You have a body, indisputably, and by the concepts of theism a soul and spirit (I’m not sure I can define the distinction there, so please let’s not get into that!) as well. Your mind would be considered an aspect of your soul – the rational aspect, as opposed to the faith-feeling aspect normally referred to as “soul.”
But while everything you do is determined by your soul (sensu lato), everything you do is mediated by your body. Being too tired or too drunk will even prevent you from thinking well; any interaction with the world of the senses is done by the body in one way or another.
In the conceptions of both Jewish and pre-Christian Greek thought, a soul or spirit released from the body by death is effectively powerless – a ghost in the strictest of senses, barely perceptible if at all, and incapable of doing much of anything to interact with the world – to exercise its will in any way.
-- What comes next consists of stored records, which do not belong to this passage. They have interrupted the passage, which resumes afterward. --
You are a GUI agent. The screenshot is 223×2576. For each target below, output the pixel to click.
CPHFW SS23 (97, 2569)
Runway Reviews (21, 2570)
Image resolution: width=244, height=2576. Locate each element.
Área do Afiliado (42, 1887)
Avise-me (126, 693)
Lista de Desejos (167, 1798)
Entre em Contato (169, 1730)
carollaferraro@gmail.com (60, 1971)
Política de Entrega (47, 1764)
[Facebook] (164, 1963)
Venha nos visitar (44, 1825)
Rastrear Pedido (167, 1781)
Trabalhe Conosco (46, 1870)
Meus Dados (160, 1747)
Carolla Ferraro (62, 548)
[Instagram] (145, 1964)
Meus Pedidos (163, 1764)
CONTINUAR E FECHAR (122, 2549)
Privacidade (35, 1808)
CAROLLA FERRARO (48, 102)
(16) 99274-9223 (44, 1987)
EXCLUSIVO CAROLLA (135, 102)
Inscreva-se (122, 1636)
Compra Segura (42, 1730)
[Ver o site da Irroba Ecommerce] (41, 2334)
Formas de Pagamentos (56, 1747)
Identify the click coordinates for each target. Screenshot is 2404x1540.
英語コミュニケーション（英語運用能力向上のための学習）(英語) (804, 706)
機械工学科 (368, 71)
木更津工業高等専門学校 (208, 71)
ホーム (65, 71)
It’s in this context that Paul’s insistence on the resurrection of the body and the spiritual body in which people are raised makes a big impact – for all his hearers, Gentile and Jew alike, the idea that you might be whole after physical death was a totally new concept. Survival after death was not something to look forward to for them prior to this pronouncement; it would be more or less akin to telling you that you’ll live 1,000 years – but spend the last 900 as a quadraplegic without visitors.
Spirits at death went to Sheol (Hebrew term) or Hades (Greek term) – the land of the dead, which was divided into (Hebrews) Abraham’s Bosom and Torments / (Greeks) Elysian Fields and Tartarus. In each case, the good spirits in the former lived a shadowy afterlife with slender comforts; the evil spirits in the latter were made to suffer according to their faults in life. But in no case was there any real opportunity for a fulfilling life after death. The “good place” (conceptually based on both Abraham’s Bosom and Elysium) was developed by medieval Catholic thinkers into Limbo, the final resting place of virtuous pagans and unbaptized children.
Jesus was supposed to have brought the spirits from Abraham’s Bosom to Heaven after freeing them from death. (Later writers turned this into the Harrowing of Hell.)
Does that help to clarify matters any?